Eileen Hunt Botting (University of Notre Dame): "Hearing the Creature: Articulating the Child's Right to be Genetically Modified"

Date
Apr 5, 2018, 4:30 pm6:00 pm
Location
127 Corwin Hall

Details

Event Description

ABSTRACT: Habermas has defended a moral right not to be genetically modified or otherwise engineered as an embryo, because such biotechnological interventions in reproduction constrain the future of the possible child in an irreversible way. Contra Habermas, I explore to what extent a child’s right to be genetically modified is justifiable in both moral and political terms. I conclude that a political approach—which avoids divisive, doctrinaire, and deterministic conceptions of the human—is best suited for the articulation of the rights of the child in an age of genetic engineering. Mary Shelley’s Frankenstein is an ethical resource for further political articulation of the rights of the child after human germline genetic modification. The novel opens an imaginative frame for focusing upon the rights of the child after birth, by removing pregnancy from the Creature’s reproductive circumstances, and making the heart of the story the 21-month-old’s devastating testimony of exposure and abuse due to a bioengineered birth defect.
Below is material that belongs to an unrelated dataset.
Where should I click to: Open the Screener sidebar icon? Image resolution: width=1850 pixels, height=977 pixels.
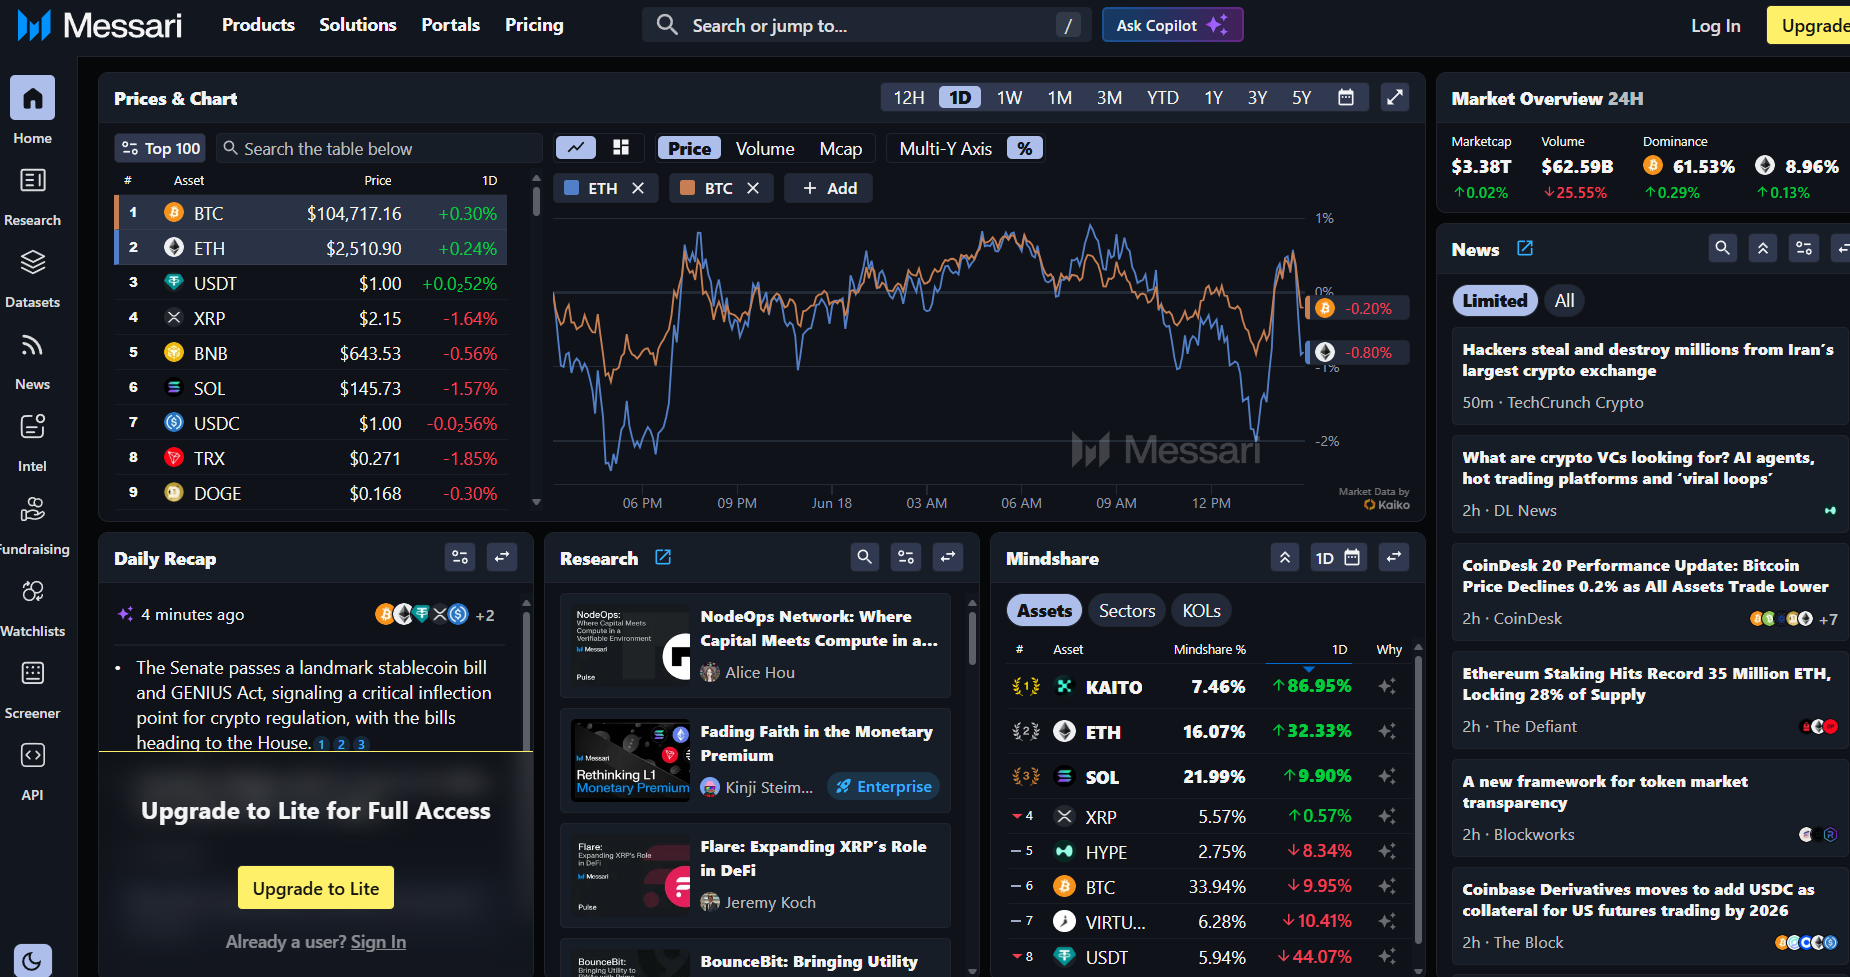click(x=32, y=674)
Hearing the Creature, 21st-century readers can put into words a child’s right to be genetically modified—meaning, to live, love, and flourish as such, between birth and adulthood, in conditions of non-discrimination with regard to reproductive circumstances and genetic features.

BIO: Eileen Hunt Botting is a Professor of Political Science at the University of Notre Dame, whose current work focuses on feminist theory, children’s rights, and bioethics. She is most recently the author of Mary Shelley and the Rights of the Child: Political Philosophy in ‘Frankenstein’ (Penn Press, 2017).